Supporters of Palestine rallied in several cities on the day marking Al-Naksa (the set-back) on June 7.
Al Naksa refers to the 1967 Six-Day War, during which Israel defeated combined Arab armies and captured the West Bank, East Jerusalem, the Gaza Strip, the Syrian Golan Heights, and the Egyptian Sinai Peninsula.
The crowd in Gadigal Country/Sydney heard from the Australian flotilla activists Zack Schofield, Juliet Lamont, Anny Mokotow and Gemma Bean O’Toole. Ibrahim “Bob” Mouammar, Jann Alhafny and Yasmine Johnson also spoke.
Alhafny, who was hospitalised after the NSW Police assault at the February 9 protest against Israeli President Herzog demanded that NSW Premier Chris Minns resigns over his anti-protest laws and actions.
Mouammar, who has participated in the nearly three years of Palestine actions waving Palestine flags and drumming, related his recent harassment by NSW Police while working in Double Bay. He was wearing a keffiyeh and had entered a Bunnings store. “This was terrible for me, but this is nothing compared to what people in Gaza experience every day.”
Schofield reminded the crowd that “nearly 10,000 Palestinian prisoners remain in torture camps, conditions similar to or worse than Ktzi’ot Prison”.
“Australia continues to support Israel materially and politically, including supplying F-35 parts, steel alloys, political backing at the United Nations and explosives used in attacks on civilians in Palestine, Lebanon and Iran, with potential targeting of Egypt, Turkey and Jordan.
“We have to keep resisting Minns on Palestine and issues like Waterloo, where they’re displacing public housing tenants.”
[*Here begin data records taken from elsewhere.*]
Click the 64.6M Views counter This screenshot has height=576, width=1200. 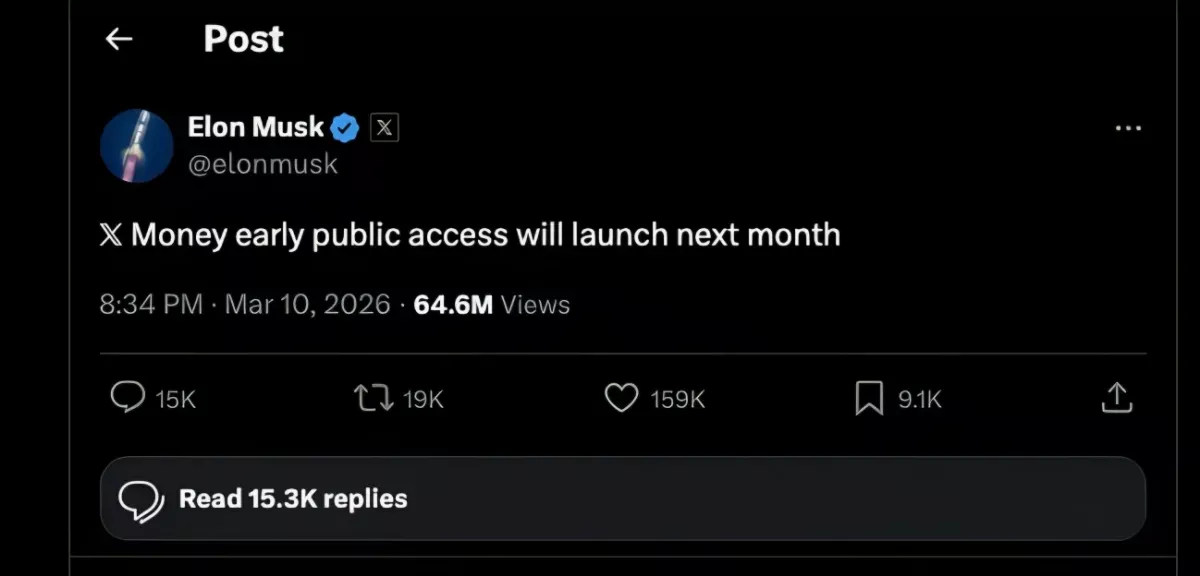tap(488, 304)
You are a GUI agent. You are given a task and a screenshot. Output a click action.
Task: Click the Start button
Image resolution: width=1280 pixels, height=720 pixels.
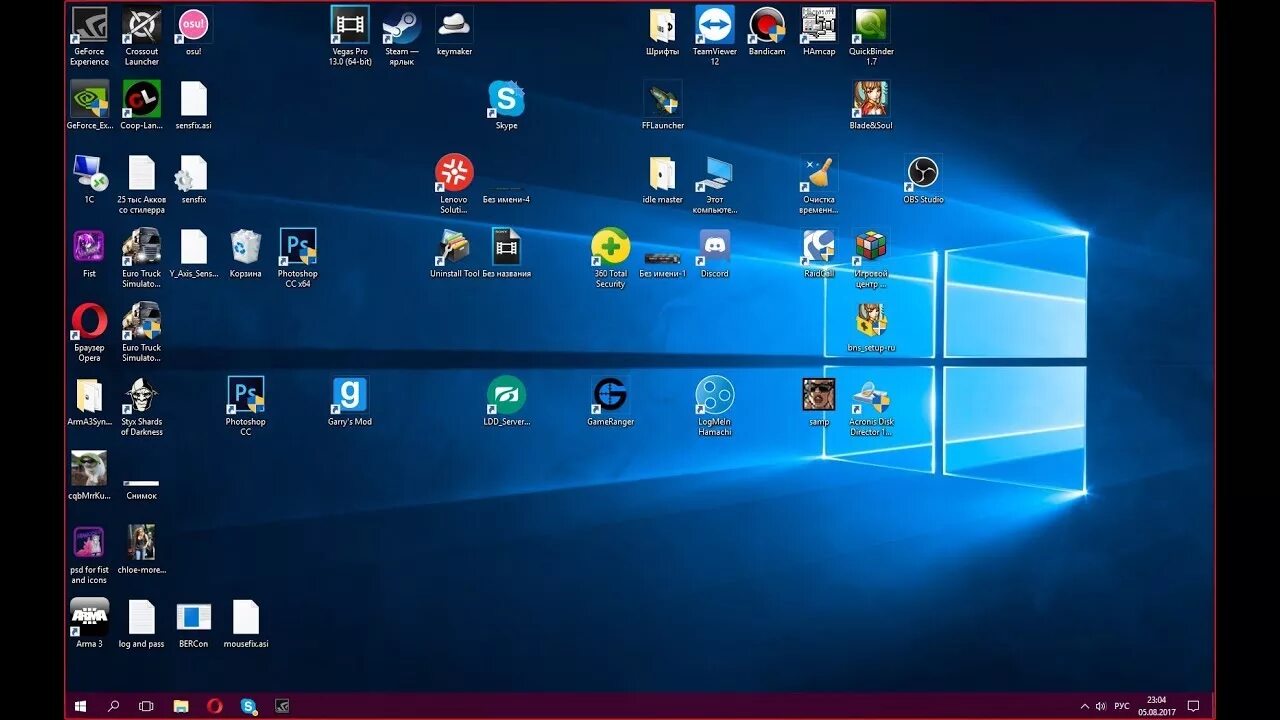click(x=79, y=705)
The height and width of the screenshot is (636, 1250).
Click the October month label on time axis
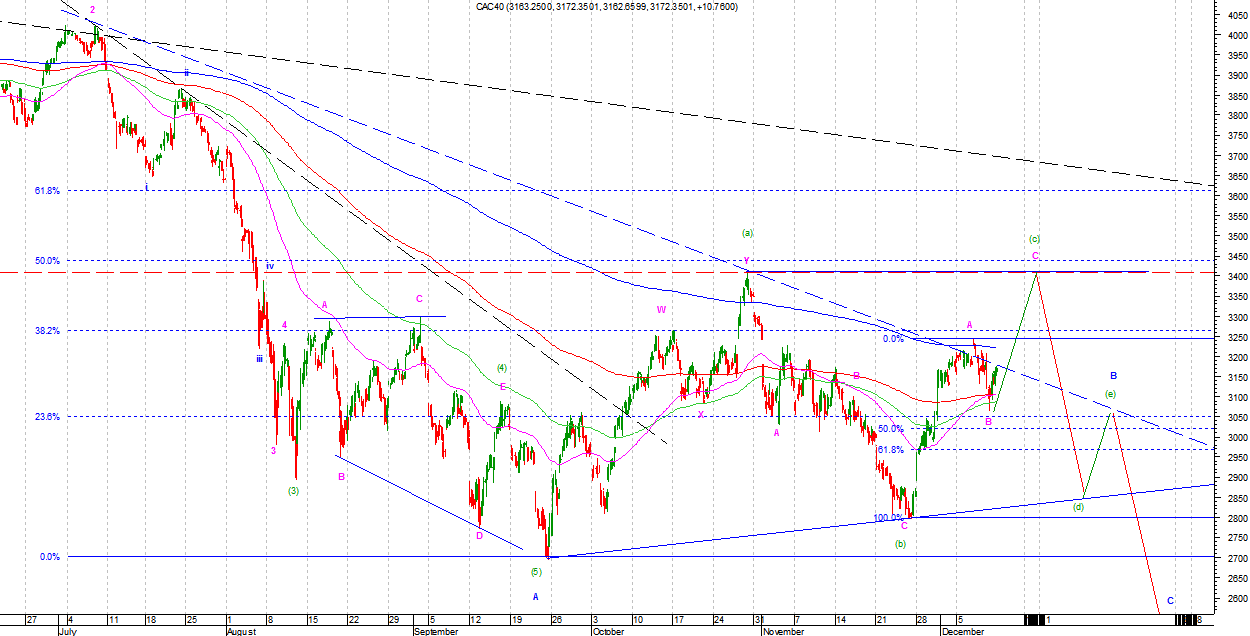point(607,632)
Lamont said the movement has to “keep targeting weapons companies in Australia”, getting the Israeli ambassador removed and forcing the government to be accountable. “We need to end all support to Israel—including non-military aid, like food and air conditioning.”
Mokotow, a member of Jews Against the Occupation ‘48 said, her experience as part of a non-Zionist family, meant that she had “long been aware of Israel’s project to draw the world into its xenophobic, Machiavellian and megalomaniac perspectives”.
“I have seen how our government, regardless of party politics, has become hostage to the Zionist agenda, how politicians have been literally bought and wedded to Zionist ideology and how aspects of our civil society and cultural heritage are being prescribed by Zionist thuggery.”
O’Toole relayed a moving incident of solidarity on the Israeli warship, where flotilla participants were being tortured, where they had a chance to join in prayer with our Muslim friends. “It was led by a kind man who had a green rifle light fixed on his forehead the whole time.”
Palestine Action Group Sydney is planing a rally outside the NSW Labor Conference on July 4.